To this regard, our effort is not employed in the direction of a
wholehearted defense of the Constitution, nor towards its absolute
abolishment. It is rather aimed at creating a dialectic relationship with
those institutions in which we find a potential ?gap? for creative
intervention, therefore penetrating the legal system, regaining the means
of affirmation of our struggle, of collective action, and of a new
battleground for ourselves and others.

More and more movements and collective experiences are speaking out on
constitutional principles. Again, the aim is not their safeguard: movements
perceive themselves and place themselves within an autonomous, constituent
and founding perspective, and, starting from a political scenario that is
in progressive dissolution, movements are advancing towards the creation of
legal rights and forms of self-governance. Movements are creating breaking
points from within, tracing new paths by practicing transformation.

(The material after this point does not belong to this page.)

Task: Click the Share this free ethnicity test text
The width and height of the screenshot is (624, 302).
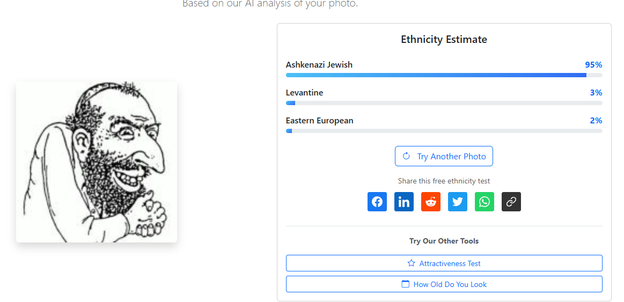Action: pyautogui.click(x=444, y=181)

The practice of self-governance generates new settings for relations,
functioning, management and regulation methods, eliminating the boundaries
of specific subjectivities, connecting to a social elements whose
composition cannot be inscribed within classic territorial borders, nor
within networks linked to production and labor models. The practices
naturally prefigure the models. The translation and reproducibility of
these models generate the prototypes of new institutions.


*Action beyond reclaiming: creating autonomy, practicing self-governance*

A concrete plan for autonomy develops from action,  not from
institutionalized  nouns (education, cultural production, healthcare). The
creation of art and culture, the production of a response to our needs
unveil the collective ability to satisfy such needs,  setting them within a
perspective of possibility, in a horizontal scenario of cooperation, much
beyond a purely demanding position.

These are the means with which we escape domination of our lives and bodies.

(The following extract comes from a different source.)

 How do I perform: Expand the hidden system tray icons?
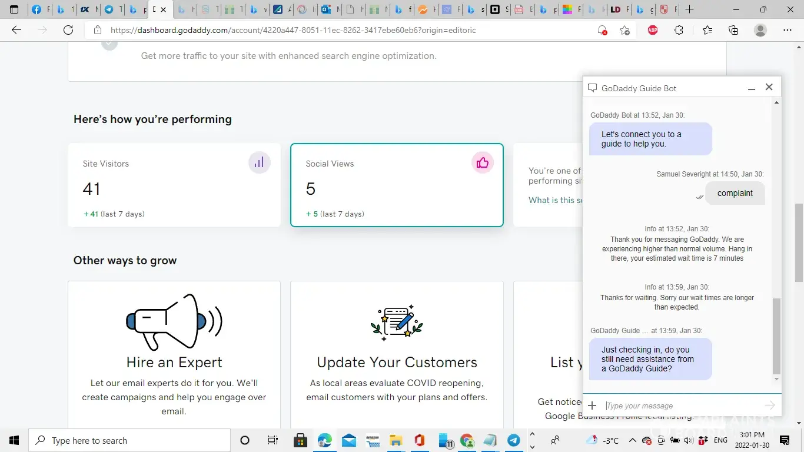click(x=632, y=440)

The direct practice of our needs, the undermining of the bio political
pervasiveness enable us to generate constituent processes, to create new
institutional models which constitute a forefront, for ourselves and
others, and give life to the places in which we carry out our struggles,
that are both a meeting and a starting point.


*Against speculation: illegal legitimacy*

The practice of common good does not develop, however, outside of the
struggles and of their factual nature. In this perspective, the crucial
role played by the fight against speculation in the experience of the Nuovo
Cinema Palazzo represents much more than just a narrative element. The
re-appropriation of the Cinema Palazzo by the occupants has inverted the
balance in a power play where the city is generally dominated by real
estate speculation, by infringement of local building regulations, by a
consequent corrupt political and economic system. The affirmation of the
principal of illegal legitimacy against legal illegitimacy, translates into
confronting the current legal system, while a new one is already being
written in practice.

The (constant) political use of law not only goes in the direction of
determining the legal means to strategically sustain our action, but
extends to the re-creation of legislation not only as regards encoded law,
but also including common law and the judicially held law.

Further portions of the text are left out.